ECTS2016 Poster Presentations Cell biology: Osteocytes, mechanobiology (3 abstracts)
Indian Spinal Injuries Centre, New Delhi, India.
Introduction: Segmental bone defects arising from traumatic injuries is a complicated problem with significant long term morbidity. Amputation was the preferred treatment historically. Limb salvage by the Ilizarov technique, vascularized fibular graft, and acute limb shortening was used in the last century with variable results. The problems were long, cumbersome and patient unfriendly treatment regimens, often involving multiple major and minor surgical procedures and numerous complications. More recently Masquelet et al described the use of an antibiotic cement spacer after a thorough debridement for an induced bio-membrane, followed by grafting (with or without mechanical support) within this space with successful outcomes. Similar results could not be reported at multiple centers and it was suggested that the reason was the damage sustained to the biomembrane while removal of the cement. We present our series describing our technique of cementation and cement retrieval which was able to maintain the biomembrane without damage.
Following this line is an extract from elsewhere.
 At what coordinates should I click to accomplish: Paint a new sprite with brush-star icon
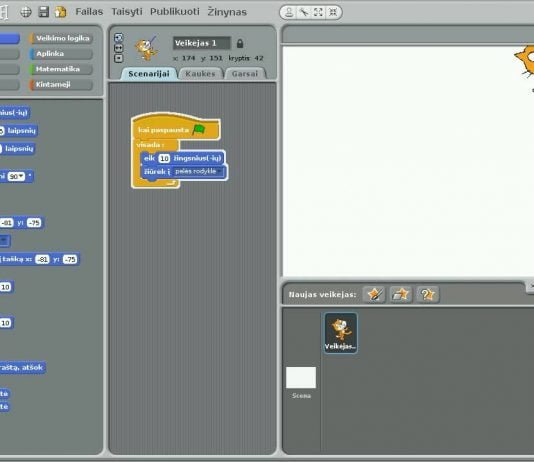point(374,294)
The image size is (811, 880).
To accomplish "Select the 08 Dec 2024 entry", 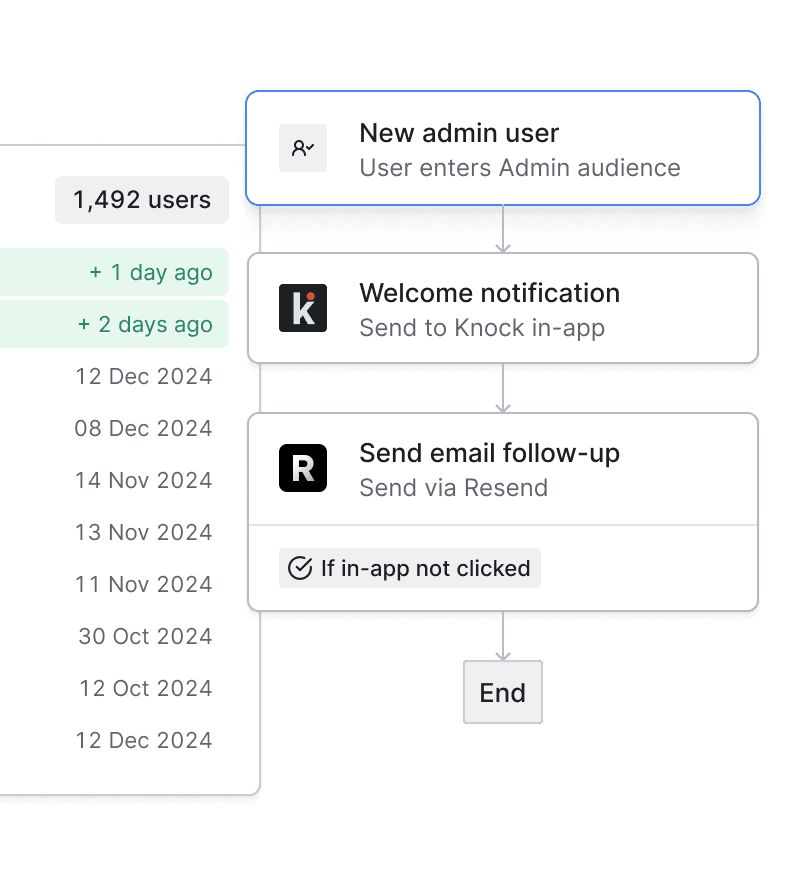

Methodology and results: Our study was a retrospective case series (Level of Evidence IV) of six patients with a mean age of 47 with a mean bone defect of 8.8 cm (after debridement). Our technique involved a thorough aggressive debridement of bone and soft tissues, with filling of defect with antibiotic impregnated polymethylmethacrylate bone cement spacer, while maintaining the vascularized soft tissue sleeve, with temporary stabilisation on first presentation. This was followed by second stage removal of cement spacer while maintaining the biomembrane & cancellous bone grafting of the defect with definitive fixation. The average time for bony union was 8 months since first presentation with a mean follow up of 1 year. All patients returned to their preinjury functional level.
Conclusion: The technique of delayed bone grafting with fixation after initial debridement and placement of a cement spacer provides excellent results for patients with large posttraumatic bone segment loss.